Anyway, here are a couple pics of my new additions which Mike is babysiting for me this weekend (thanks again!). Enjoy!
Congrats to the new parsonii owners! It is good to see these rare chameleons going to people who really know what they are doing. I wish you all the best, especially with any kind of breeding attempts.
How old are the parsonii in the photos? What was the average incubation time? Thanks for sharing... Eye candy at its best.
www.undergroundreptiles.com is selling them. I'm very excited to have them again. The CO incident was a real crushing blow and things just haven't been the same since it happened.

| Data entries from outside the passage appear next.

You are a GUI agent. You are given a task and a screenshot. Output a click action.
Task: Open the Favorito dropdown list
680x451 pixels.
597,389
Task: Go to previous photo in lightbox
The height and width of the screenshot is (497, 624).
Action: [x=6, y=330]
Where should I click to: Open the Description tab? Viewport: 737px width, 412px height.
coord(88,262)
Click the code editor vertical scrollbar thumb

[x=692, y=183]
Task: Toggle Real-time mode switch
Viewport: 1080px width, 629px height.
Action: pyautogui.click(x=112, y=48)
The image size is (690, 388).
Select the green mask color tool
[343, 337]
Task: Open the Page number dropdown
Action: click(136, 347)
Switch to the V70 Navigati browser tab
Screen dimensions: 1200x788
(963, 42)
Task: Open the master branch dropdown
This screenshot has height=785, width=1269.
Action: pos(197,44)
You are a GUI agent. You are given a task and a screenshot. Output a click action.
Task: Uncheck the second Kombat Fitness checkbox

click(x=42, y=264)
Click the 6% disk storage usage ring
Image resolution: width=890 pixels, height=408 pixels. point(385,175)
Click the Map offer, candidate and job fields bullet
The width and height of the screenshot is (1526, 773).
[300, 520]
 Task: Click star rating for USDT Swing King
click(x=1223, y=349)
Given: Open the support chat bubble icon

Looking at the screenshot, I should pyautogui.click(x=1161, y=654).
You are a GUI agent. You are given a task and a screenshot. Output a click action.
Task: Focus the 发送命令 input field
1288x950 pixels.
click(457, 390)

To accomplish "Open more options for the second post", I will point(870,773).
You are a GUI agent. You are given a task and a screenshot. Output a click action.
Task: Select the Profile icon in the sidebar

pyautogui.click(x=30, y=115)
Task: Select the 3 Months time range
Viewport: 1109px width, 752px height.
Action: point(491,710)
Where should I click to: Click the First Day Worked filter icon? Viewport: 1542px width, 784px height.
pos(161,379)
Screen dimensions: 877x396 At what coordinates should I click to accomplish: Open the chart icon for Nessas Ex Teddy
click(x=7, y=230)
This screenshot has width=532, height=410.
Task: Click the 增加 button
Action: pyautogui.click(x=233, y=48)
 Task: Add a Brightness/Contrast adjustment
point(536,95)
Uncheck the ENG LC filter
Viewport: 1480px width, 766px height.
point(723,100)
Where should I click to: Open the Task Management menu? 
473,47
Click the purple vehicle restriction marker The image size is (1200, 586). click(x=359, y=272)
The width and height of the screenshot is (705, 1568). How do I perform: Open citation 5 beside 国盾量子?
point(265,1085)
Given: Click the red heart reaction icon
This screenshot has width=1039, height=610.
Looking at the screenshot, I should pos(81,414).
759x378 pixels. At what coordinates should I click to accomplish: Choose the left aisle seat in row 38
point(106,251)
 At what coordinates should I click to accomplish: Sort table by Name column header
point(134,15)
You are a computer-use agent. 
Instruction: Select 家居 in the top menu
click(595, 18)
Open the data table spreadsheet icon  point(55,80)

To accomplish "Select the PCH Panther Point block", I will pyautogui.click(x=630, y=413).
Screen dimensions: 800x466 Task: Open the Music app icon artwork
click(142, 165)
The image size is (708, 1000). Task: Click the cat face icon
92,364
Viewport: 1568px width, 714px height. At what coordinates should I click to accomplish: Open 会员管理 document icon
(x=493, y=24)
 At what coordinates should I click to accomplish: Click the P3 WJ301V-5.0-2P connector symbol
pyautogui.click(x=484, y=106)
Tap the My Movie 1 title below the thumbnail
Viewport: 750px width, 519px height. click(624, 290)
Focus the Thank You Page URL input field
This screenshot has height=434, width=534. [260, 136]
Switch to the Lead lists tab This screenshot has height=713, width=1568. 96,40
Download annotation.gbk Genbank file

I'm really looking forward to raising these two up!
These are young animals, my guess is less then 2 months old in some cases but its hard to say for sure. Their incubation time is generally in the 16-21 month range.
I have had the pleasure of conversing in person with Lynda Horgan (AdCham) on several ocasions, and while she was telling me about some of the species she has cared for over the years, she mentioned that a long long time ago she was given a pair of parsonii. This was long before anyone had written any books concerning care, and probably the average lifespan of captive chameleons were told in 'months and not years'. Both of them died, but not before a female layed eggs for her, which she incubated... and incubated... and incubated... Since no one at the time had any idea that chameleon eggs could take longer than 18 months to hatch... they were dissmissed for duds.
I would probably still be kicking myself in the ass over it to this day from looking at these photos. They look great. Freaking arboreal lizards cats or something.
Here is a photo of my larger C. parsonii enclosure:
This enclosure is 7'x6'x3' and is obviously best for an adult. It has three mist heads over the length of the enclosure, a 100W powersun MV bulb on one end, a flourescent tube for ambient light on the other side and a warm basking spot on the end.
Here is a photo of my other large parsonii enclosure:
It is approx 7'x3'x3' but as you can see, it isn't a square base. It has a single mist head and generally has a MV in the back corner, a flourescent for aditional ambient light and a basking spot. At the moment, I have it set up with both babies in it so the foliage is a little heavier, the MV has been replaced with a normal incandescent for additional light and I have a reptisun in the tube hood. I was worried about the heat and UV intensity on babies of this size. There is also a couple feeding stations in the enclosure.
I run my mist system twice a day for 30 minutes each session during mild temperature months and in addition to that, every 1.5 hours for 5 minutes in warmer months.